= Ólchobar mac Flainn =

Ólchobar mac Flainn (died 796) was a supposed King of Munster from the Uí Fidgenti of County Limerick, allies and/or distant cousins of the Eóganachta. He was the first non-Eóganachta to be considered king (for several centuries) in some sources. He belonged to a branch of the Uí Fidgenti known as the Uí Conaill Gabra, ancestors of the later famous septs of O'Connell of Kerry and Ó Coileáin of Carbery. His father Flann mac Erca (died 762) and brother Scandlán mac Flainn (died 786) were kings of the Uí Fidgenti.
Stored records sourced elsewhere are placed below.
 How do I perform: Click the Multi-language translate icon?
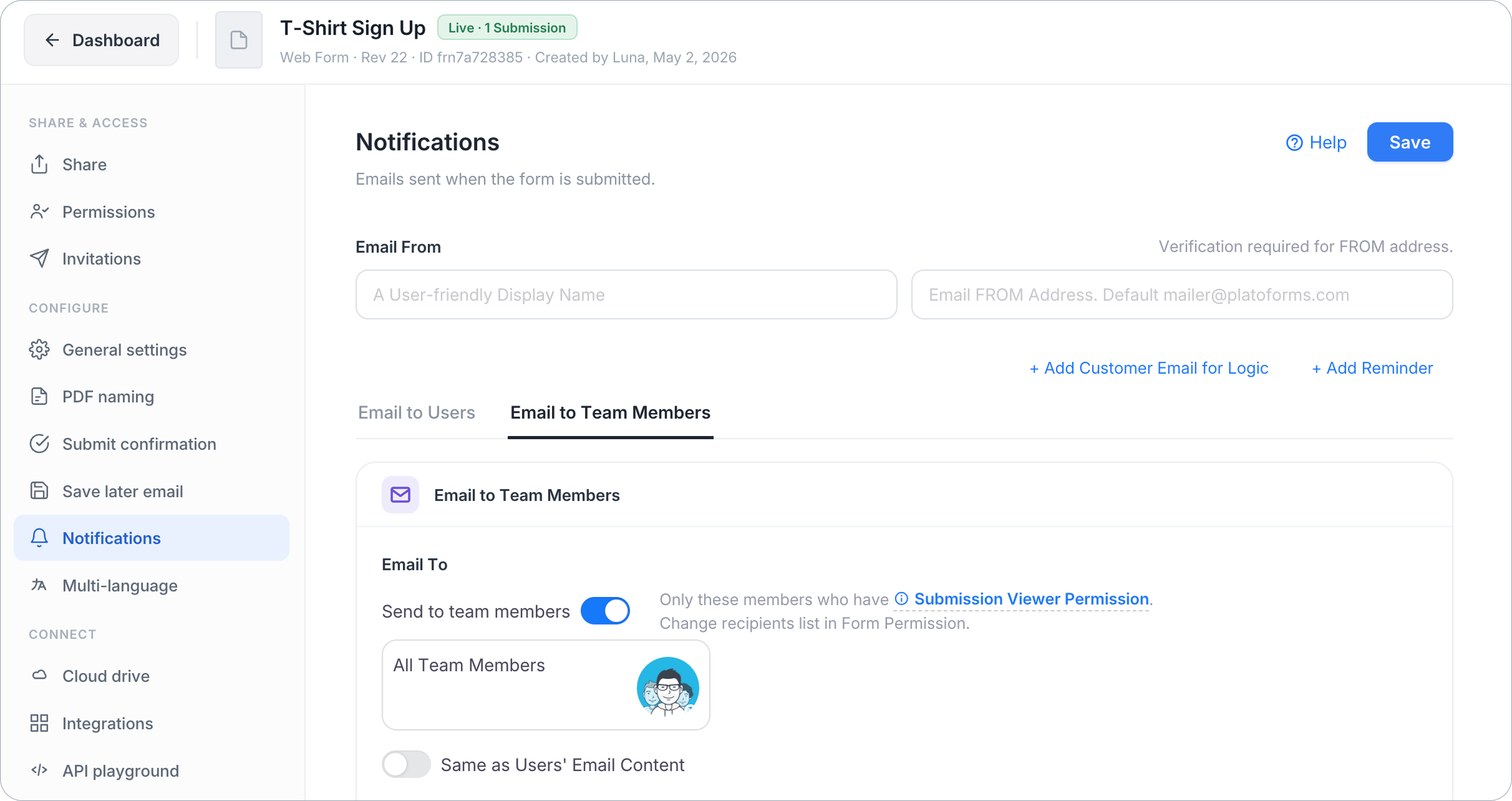tap(39, 585)
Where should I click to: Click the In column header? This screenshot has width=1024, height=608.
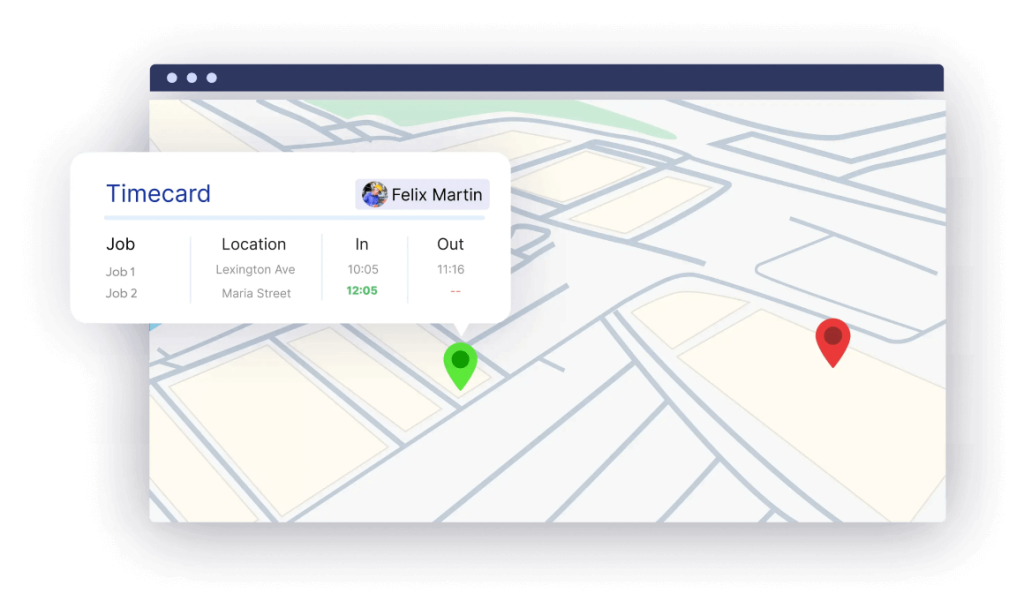point(362,244)
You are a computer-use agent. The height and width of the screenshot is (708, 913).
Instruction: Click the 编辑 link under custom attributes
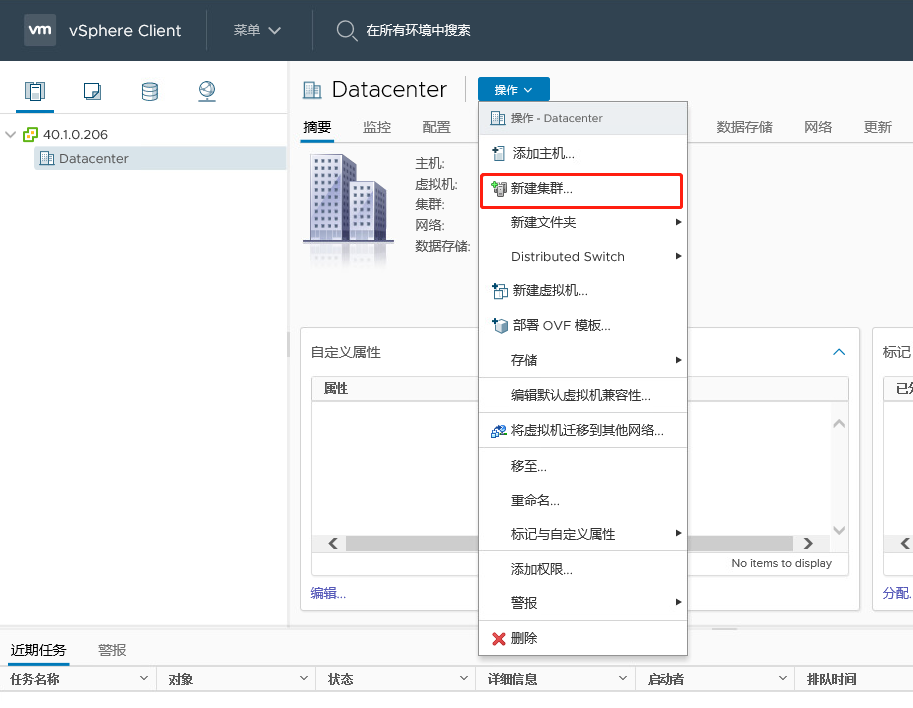(328, 593)
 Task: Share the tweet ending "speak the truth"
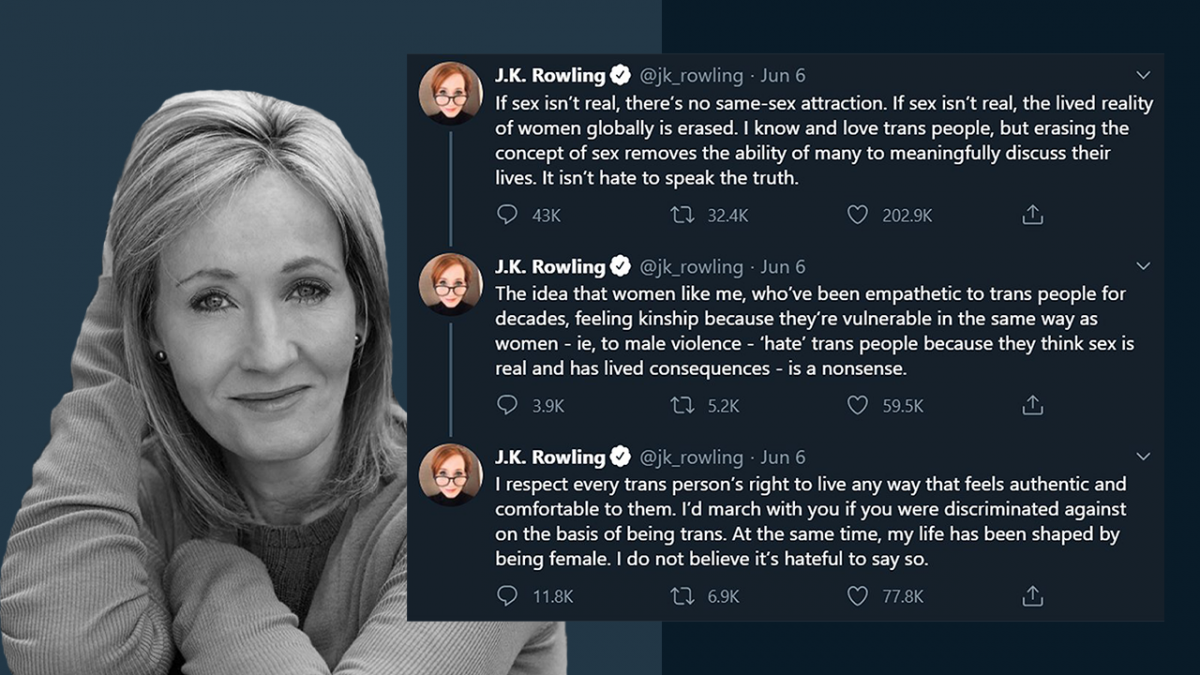pyautogui.click(x=1032, y=214)
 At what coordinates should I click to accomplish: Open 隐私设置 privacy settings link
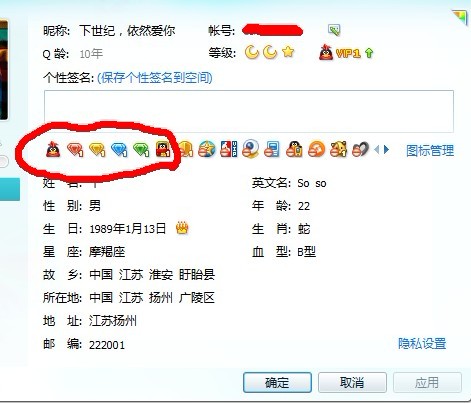(x=422, y=343)
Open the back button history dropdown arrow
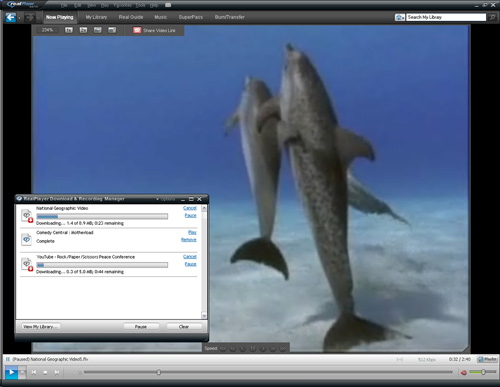The height and width of the screenshot is (387, 500). [x=19, y=18]
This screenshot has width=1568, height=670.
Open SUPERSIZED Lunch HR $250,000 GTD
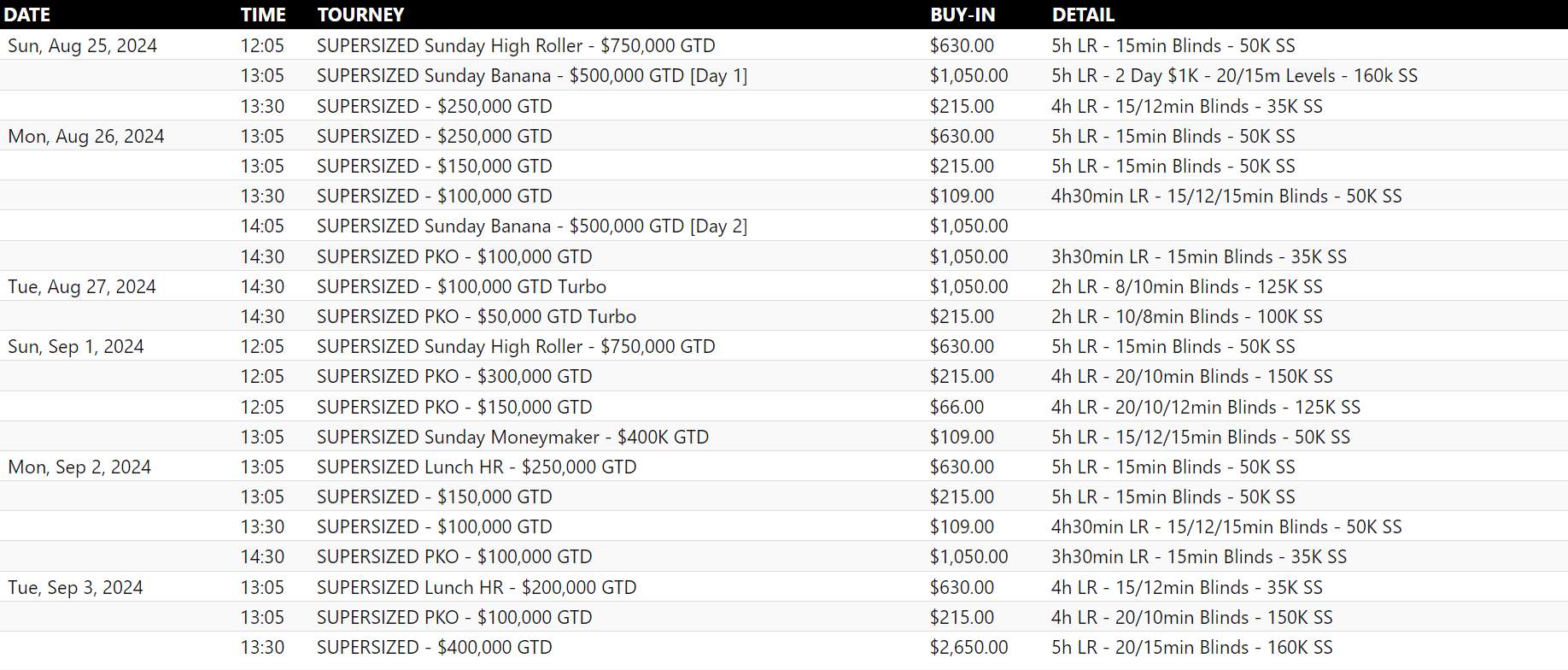point(477,467)
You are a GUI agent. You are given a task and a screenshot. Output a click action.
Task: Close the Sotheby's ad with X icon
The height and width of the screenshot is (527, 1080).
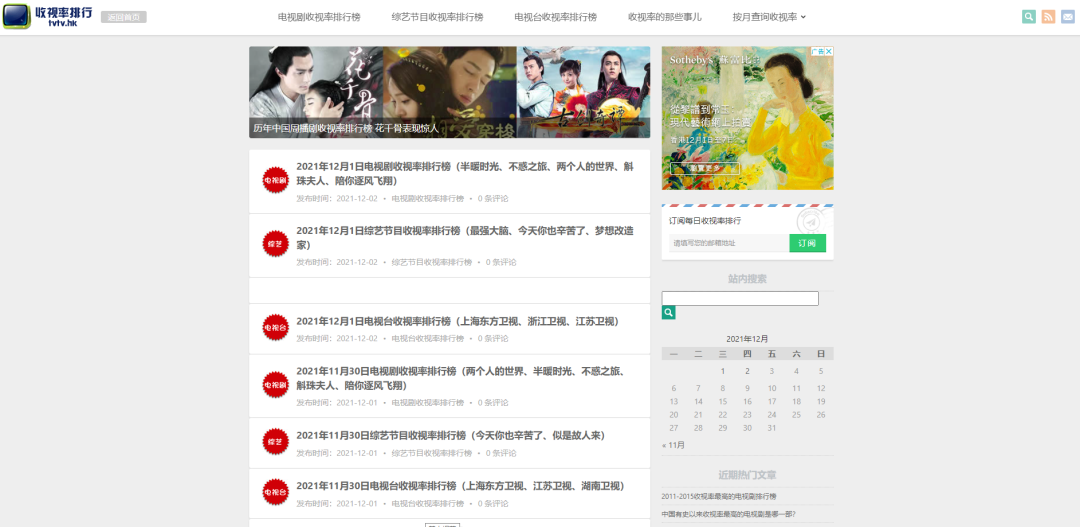pyautogui.click(x=828, y=51)
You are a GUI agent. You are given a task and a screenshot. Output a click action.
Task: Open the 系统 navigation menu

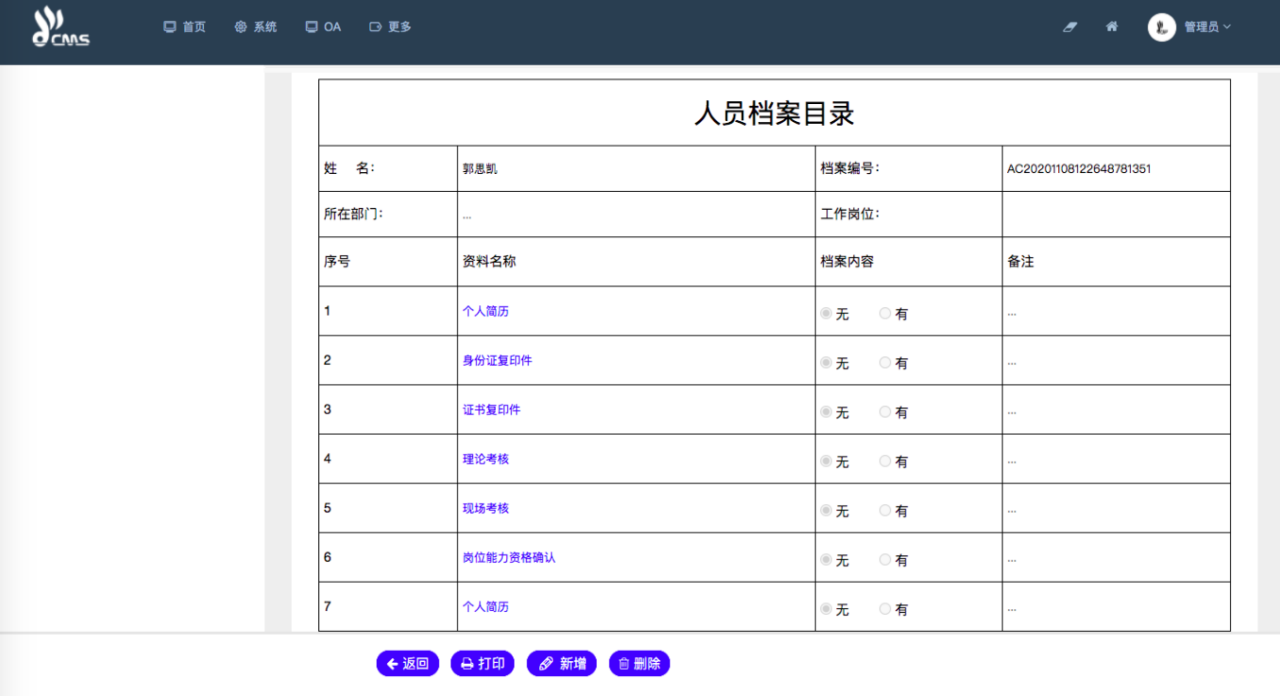[255, 27]
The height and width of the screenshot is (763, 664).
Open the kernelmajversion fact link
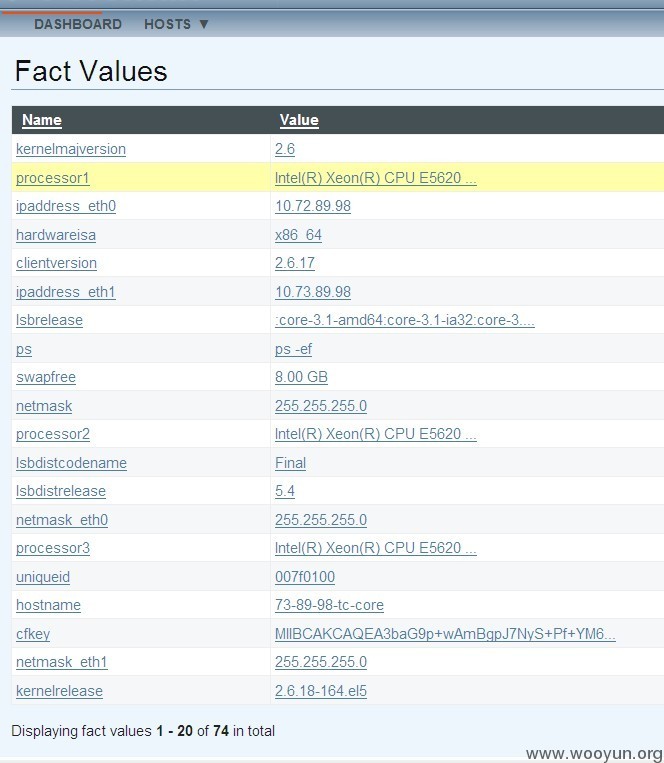[71, 149]
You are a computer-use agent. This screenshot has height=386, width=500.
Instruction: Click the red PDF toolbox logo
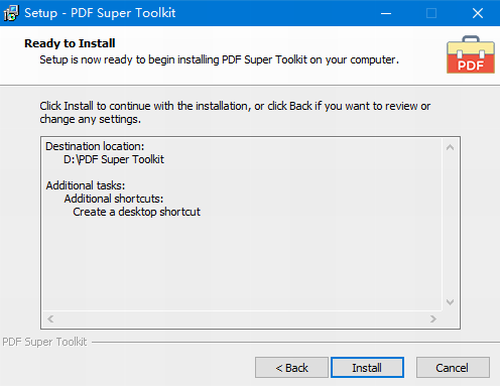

It is more likely that he has been confused with Ólchobar mac Duib-Indrecht (died 805) in some sources. Only the Annals of Ulster call him King of Munster at his death obit in 796. The consideration that a non-Eóganachta could have held the throne is a symptom of the decline of the inner circle of the Eóganachta in the later 8th century after the death of Cathal mac Finguine (died 742). The Annals of Innisfallen do not call him King of Munster at his death obit but do refer to his holding the lay-abbacy of Inis Cathaig or Scattery Island.

He was succeeded as King of Uí Fidgenti by his brother Murchad (died 807).

The Uí Fidgenti had their own large capital at Dún Eochair, established several centuries before the rise of the Eóganachta by the Dáirine, once the great power of Munster. An account is given by Geoffrey Keating. The Uí Fidgenti have been accused of being Dáirine themselves or at least a mixture of Dáirine and Eóganachta, and so if true then it would have been highly unusual for a member to occupy the still new capital of Cashel. Theoretically only the descendants of Conall Corc could enjoy the Cashel kingship, and whether cousins of the Eóganachta or not the Uí Fidgenti, and the related Uí Liatháin, were certainly not his descendants. If the most ancient genealogies are correct, e.g. Rawlinson B 502, they descended from an uncle of Conall Corc known as Dáire Cerbba.

Thus it is very unlikely that Ólchobar mac Flainn would have been able to rule at least from Cashel with much authority.